§ Source:
+++
Cléopâtre _ ce chef d’oeuvre éblouissant ! _ est l’occasion d’entendre Joyce DiDonato dans un _ très _ grand morceau, et de la retrouver dans une interprétation de Reine _ oui _, après sa Didon des Troyens. Si vocalement elle ne se démarque pas des interprétations de référence de ses grandes consœurs anglo-saxonnes Janet Baker (avec Colin Davis, Philips _ mais pas seulement lui… _) et Jessye Norman (avec Ozawa, Decca), et si on pourra légitimement toujours préférer la diction irréprochable des tragédiennes Anna Caterina Antonacci (avec Nézet-Séguin, BIS), Véronique Gens (Louis Langrée, Erato), cette version se rapproche par son art consommé de la direction _ oui _ de celle de Lucile Richardot avec Gardiner en concert (DVD Versailles Spectacles).
+++
§ Enregistrements:

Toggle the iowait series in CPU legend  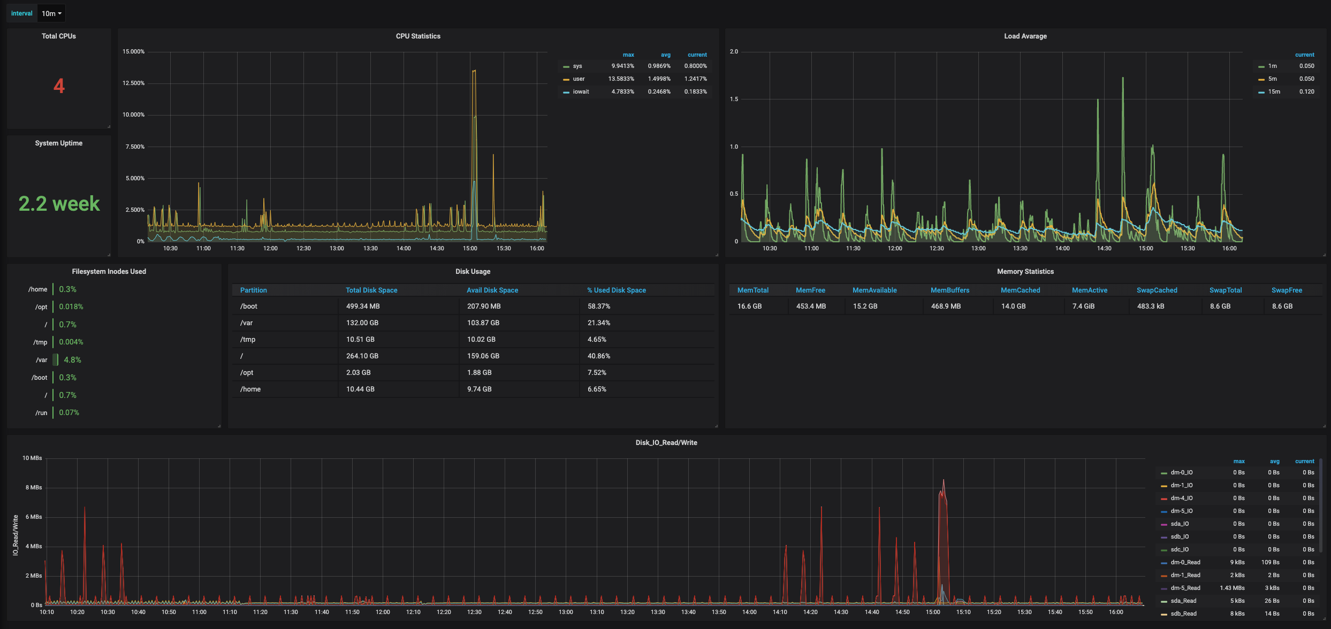tap(581, 91)
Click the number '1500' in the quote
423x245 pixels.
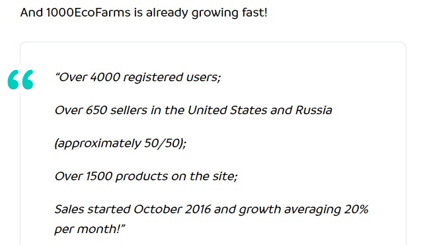click(x=99, y=176)
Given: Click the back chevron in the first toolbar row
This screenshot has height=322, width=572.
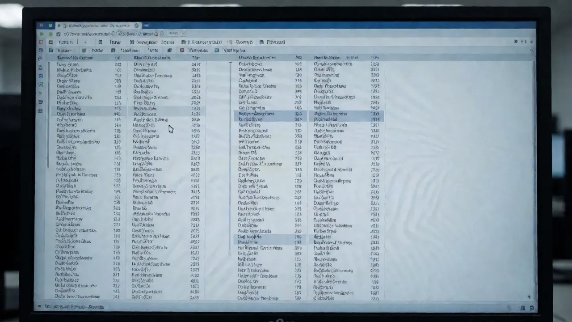Looking at the screenshot, I should 85,42.
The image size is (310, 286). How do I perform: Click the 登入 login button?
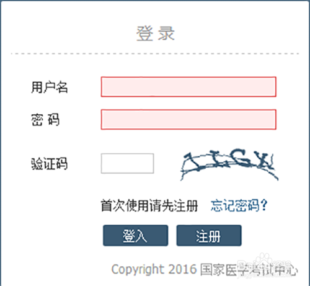click(x=136, y=236)
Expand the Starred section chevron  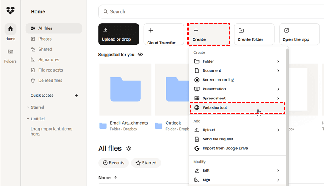(x=28, y=107)
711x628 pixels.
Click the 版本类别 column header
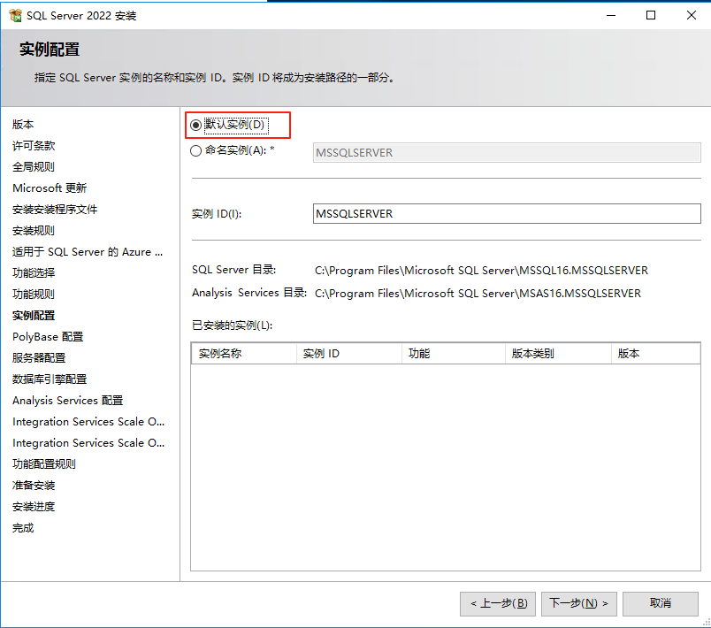558,354
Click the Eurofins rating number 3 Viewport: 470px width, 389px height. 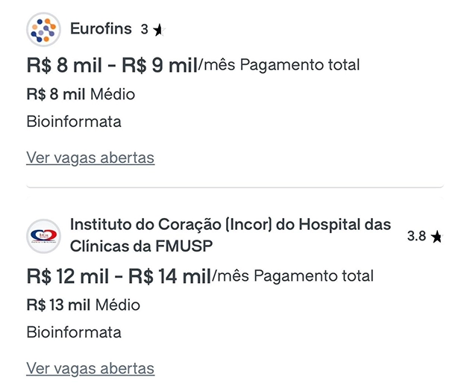[145, 30]
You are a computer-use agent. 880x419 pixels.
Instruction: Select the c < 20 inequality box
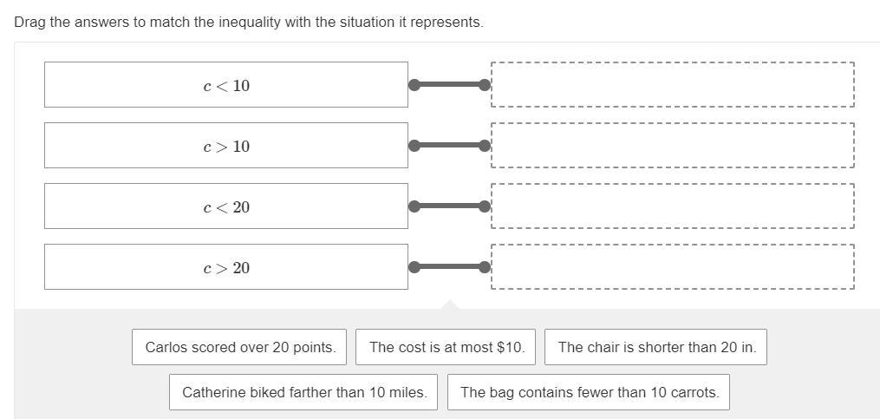[226, 206]
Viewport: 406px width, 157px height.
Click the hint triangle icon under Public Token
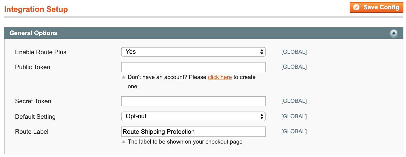(x=124, y=77)
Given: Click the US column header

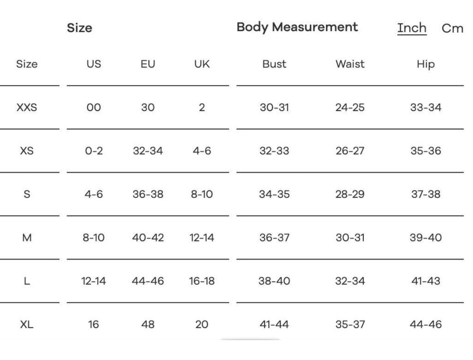Looking at the screenshot, I should 93,64.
+++
§ Consigne:
Traduisez en anglais cette phrase de la source : « Cléopâtre _ ce chef d’oeuvre éblouissant ! _ est l’occasion d’entendre Joyce DiDonato dans un _ très _ grand morceau, et de la retrouver dans une interprétation de Reine _ oui _, après sa Didon des Troyens. »

§ Réponse:
Cléopâtre _ this dazzling masterpiece! _ is an opportunity to hear Joyce DiDonato in a _ very _ great piece, and to find her again in the portrayal of a Queen _ yes _, after her Dido in Les Troyens.